Anyway, I hope someone finds this useful!

- Click here to download DhivehinaaiPortugesun1-3.zip (3.5 MB, Zip file).

JavaScript Dhivehi Character Recognition

Here is another of my pet projects brought back from the land of the deceased.

This one is called "JavaScript Dhivehi Character Recognition". It was created early 2003 (or maybe late 2002) and made available on bichoo.net. Basically, it lets you draw a Thaana character using your mouse and then it "recognizes" what you have drawn. The purpose was mostly to satisfy my curiosity into artificial intelligence and pattern recognition at the time, however it also showed promises of the beginnings of a future where Dhivehi documents maybe scanned in and processed by a computer to convert it to text just as Optical Character Recognition technology has been doing for English documents.
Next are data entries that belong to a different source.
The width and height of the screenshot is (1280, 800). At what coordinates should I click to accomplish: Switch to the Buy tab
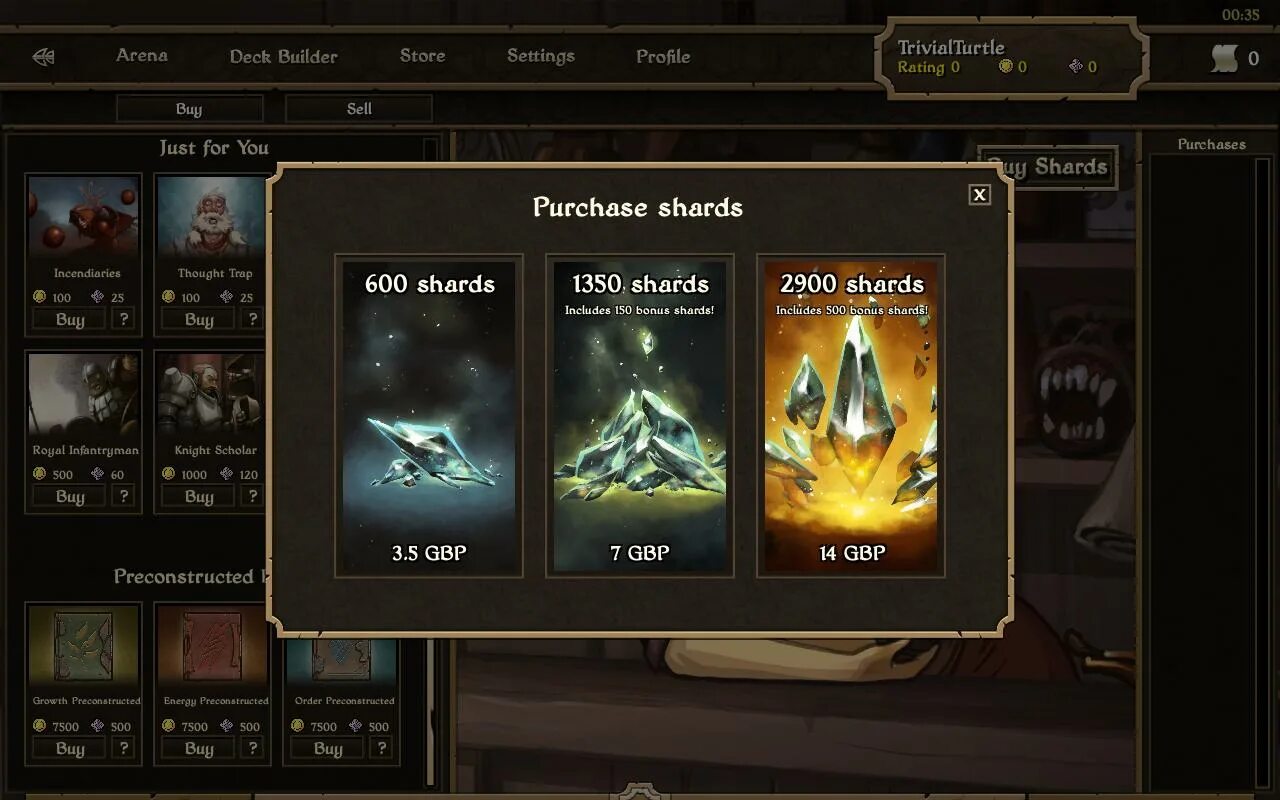pos(189,108)

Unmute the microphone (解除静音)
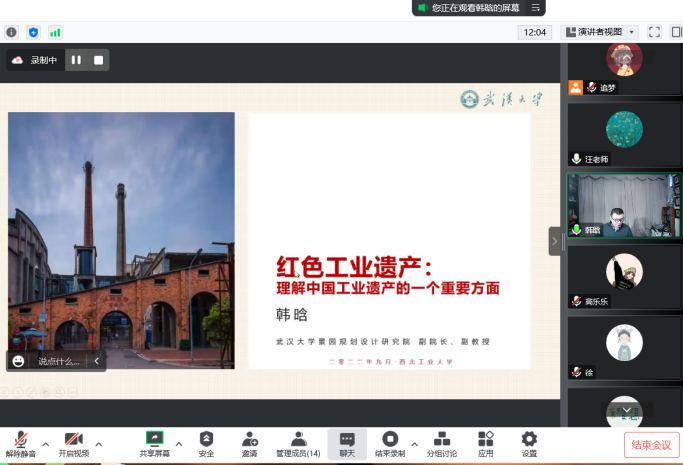click(20, 443)
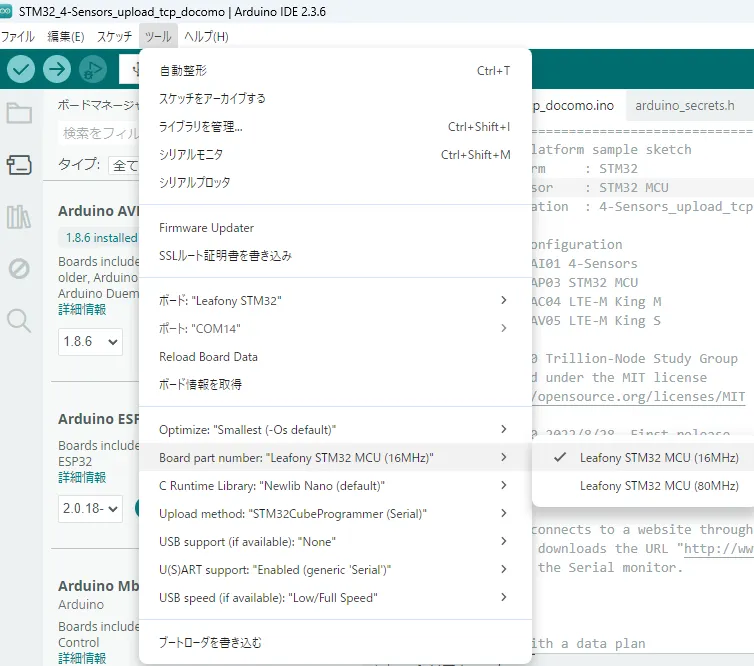754x666 pixels.
Task: Click the Upload arrow toolbar icon
Action: pos(57,69)
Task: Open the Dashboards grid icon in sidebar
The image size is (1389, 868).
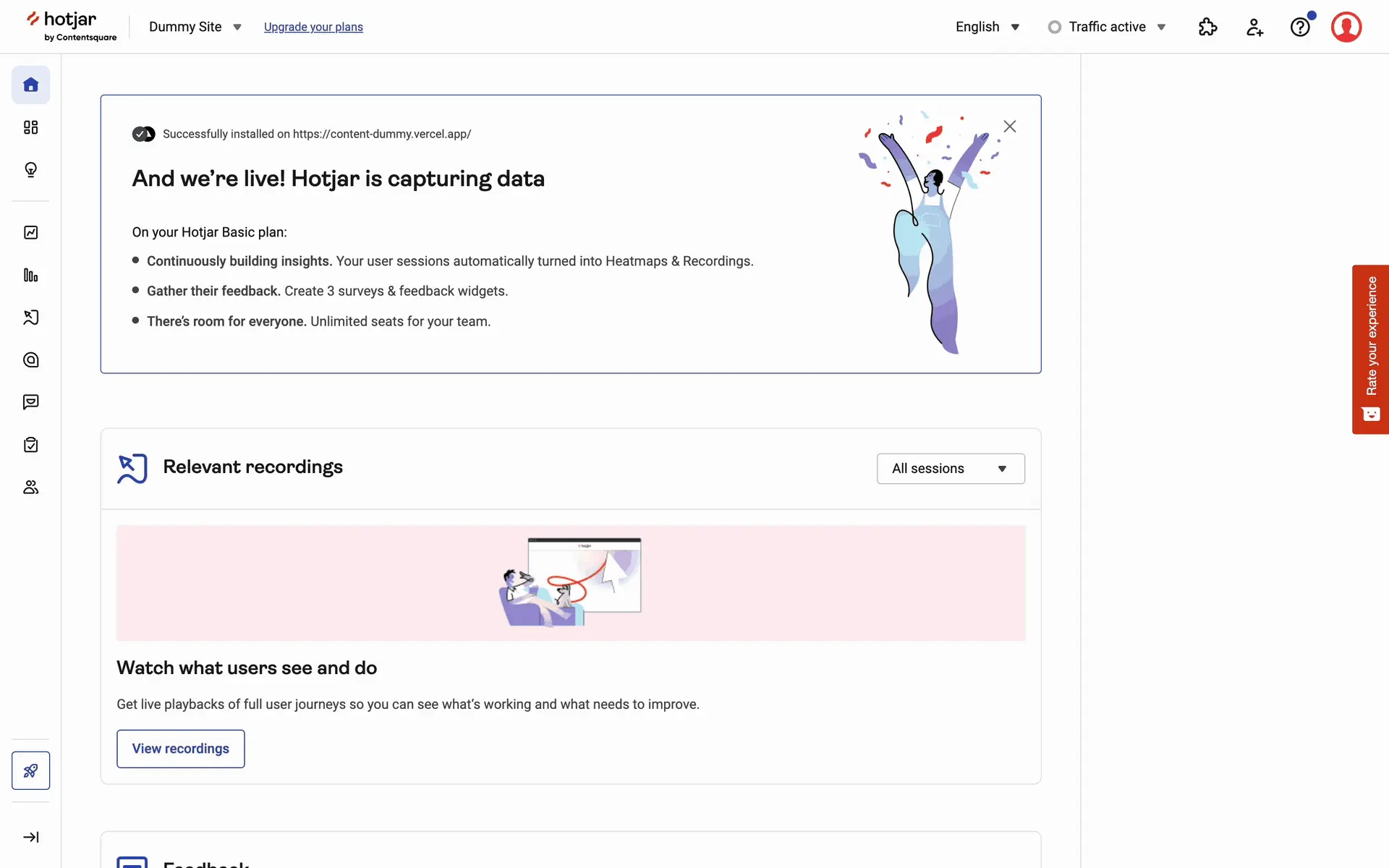Action: click(30, 127)

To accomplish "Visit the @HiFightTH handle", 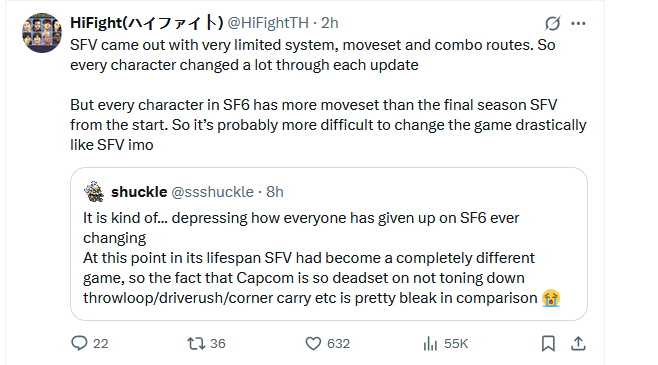I will point(268,23).

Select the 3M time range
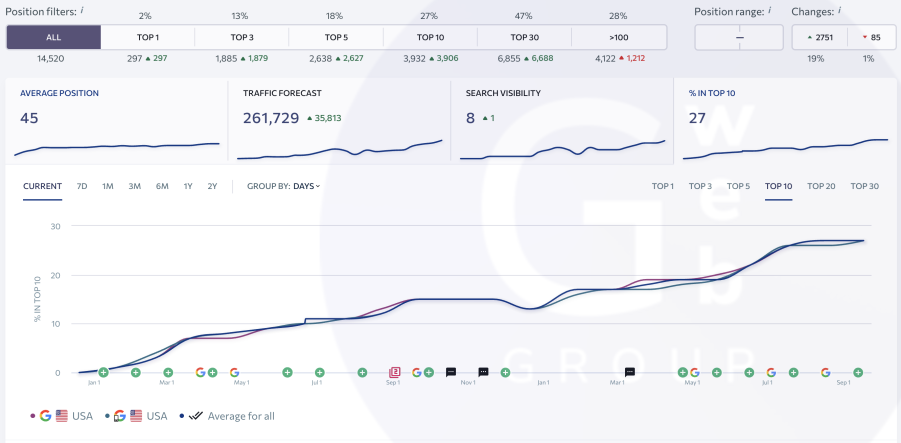pyautogui.click(x=134, y=186)
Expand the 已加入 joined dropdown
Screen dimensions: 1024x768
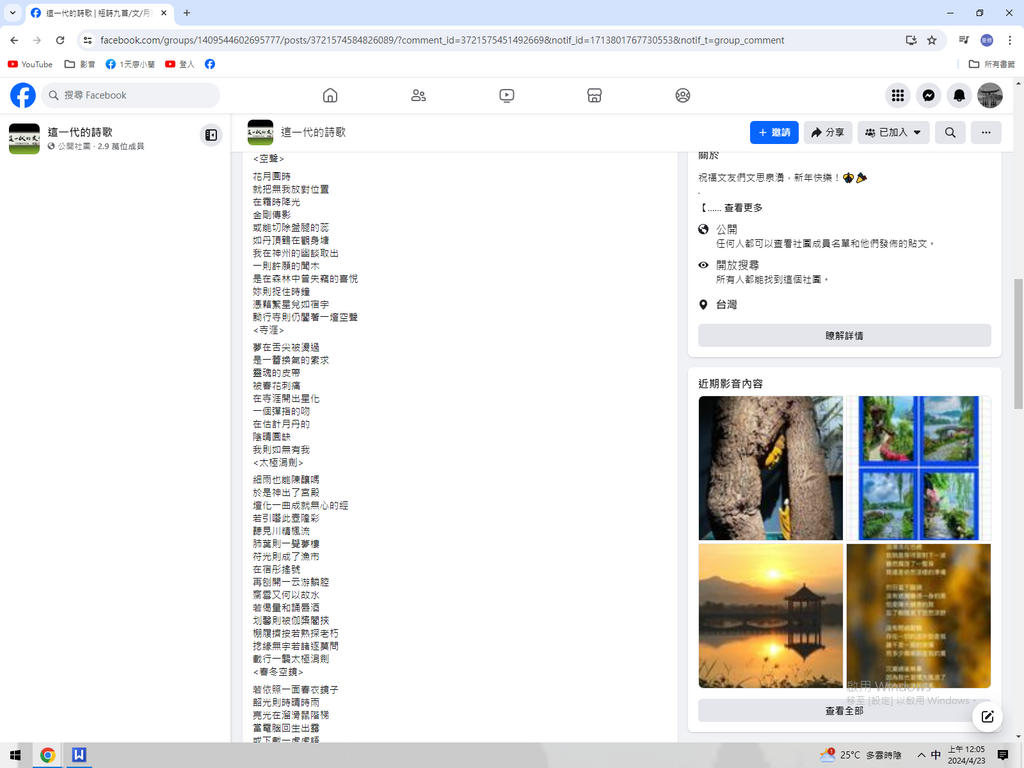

I think this rudimentary application was the first ever Dhivehi character recognition implementation released to the public. More interestingly, this seems to be the only character recognition implementation programmed in JavaScript floating around on the Internet even now. :-D

I spent a bit of time tonight reworking some bits of the code for clarity. The entire implementation is done using JavaScript and DHTML. You are welcome to study the code to see how it works. The code is well commented and maybe a good starter into AI and pattern recognition basics. It uses a single layer single Perceptron model to really simplify things however it is a good enough practical implementation to work for characters drawn on a 10x10 grid. The grid makes up the input data to the neural network. The neural network is hard-coded into the page and has definitions for each character in the alphabet. I do hope you are surprised by the accurateness of the recognition of this little application.

Have a look at it HERE. Let me know if you find it amusing... or not.

My company - Technova Pvt Ltd - is currently working on bringing a full fledged Dhivehi OCR software to the Maldivian public. It will probably be made available early 2006, as a service for customers requiring bulk OCR processing. We shall be releasing Windows, Linux and Mac versions of the software for home and business use around mid 2006.